Here are the viable cloves. Some of the cloves went bad as they were curing. This only happened to a few cloves, so I had a pretty good harvest of usable cloves. Not to mention a bunch of dry tinder to start fires with. It took me about an hour to separate the cloves from the bulbs. Do not peel the cloves, just separate the cloves from the bulbs. The cloves will be perfectly fine planted with the skin on.

This is the bed I grew garlic in last year. Since I had less soft-neck cloves than hard-neck, I decided to use this as the soft-neck bed and build another bed for the hard-neck. I had to fight the oregano in the bed next to this, it decided to expand its borders. So did the creeping charlie I let run wild in the garden area. You can see mint creeping its way in from the bottom right. Nature abhors a vacuum. 

I mulched the bed with a layer of straw then a layer of pine needles. Once the garlic starts to come up I plan on putting a layer of shredded leaves on to prepare the bed for the winter.

This is the beginning of the new bed. I have a ton of these cedar fence post laying around. My local big box store had them on clearance, so I bought them all. They make good borders. I chose a location in the back left corner of the property that gets good sun and doesn't have a water problem.

I put down a couple layers of cardboard I salvaged from work. They seriously just put it in a trash dumpster and send it off to the local dump. I try to get as much as I can. I always seem to have a use for more cardboard.

Whenever I establish a new bed I typically make my own soil mix depending on what I plan on planting. In this case I used a 60 / 40 compost to peat moss mixture. The bed I put in last year for the garlic had the same mix, and the garlic did very well. It was also very easy to harvest because the peat moss makes a loose soil.

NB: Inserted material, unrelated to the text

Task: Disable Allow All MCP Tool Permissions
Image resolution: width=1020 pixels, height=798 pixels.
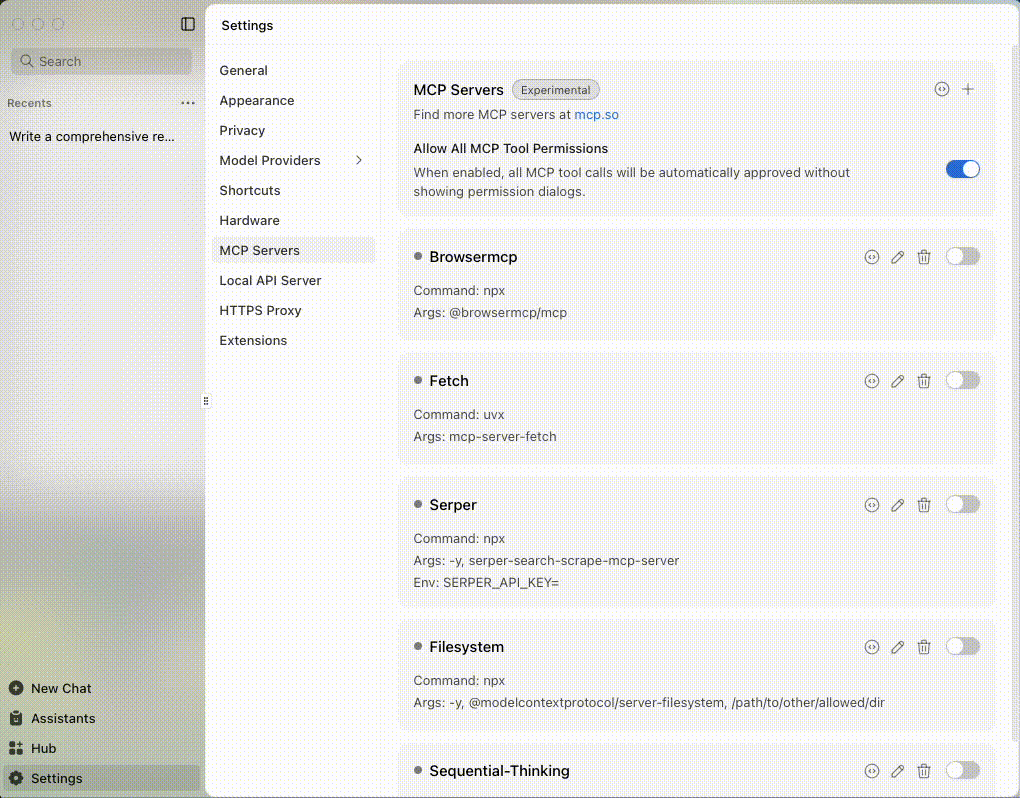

I wanted an even distribution so I gridded out the bed and then planted. I am planting a little closer than I did last year. Most instructions say to plant the cloves 4-6 inches apart. I think you can bring that down to 3 inches and still get large bulbs. But, I have not tried this before, so maybe wait until my experiment is over before you plant your garlic this close. I will let you know how it goes in next years harvest post.

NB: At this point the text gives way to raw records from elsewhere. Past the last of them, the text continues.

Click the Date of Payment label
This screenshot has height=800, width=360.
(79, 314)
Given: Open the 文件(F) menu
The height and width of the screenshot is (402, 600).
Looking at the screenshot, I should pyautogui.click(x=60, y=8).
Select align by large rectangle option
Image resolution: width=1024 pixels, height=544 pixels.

Here is the planted bed before I covered the cloves. I have about 4 inches of soil in the bed. You want to plant the clove root side down at least an inch, two is better. This is probably about as shallow as you would want to plant in. If I had more soil, I would have gone another inch at least. I am not worried. The cardboard will get wet and disintegrate over the winter and the roots will be able to access the subsoil.

Here is the finished product. I mulched it with a layer of straw followed by pine needles. I will cover this with a layer of shredded leaves once the garlic gets a couple inches tall. You can probably still get away with planting garlic this year if you are in my climate zone. I planted at the end of October. If you plan on planting and have not done so, do it asap. If you are reading this in the winter sometime, you can grow garlic indoors if you have deep enough pots for proper bulb development.

I will have plenty of garlic next year so if you are anywhere near me, and want some heirloom garlic, just drop me a line next fall.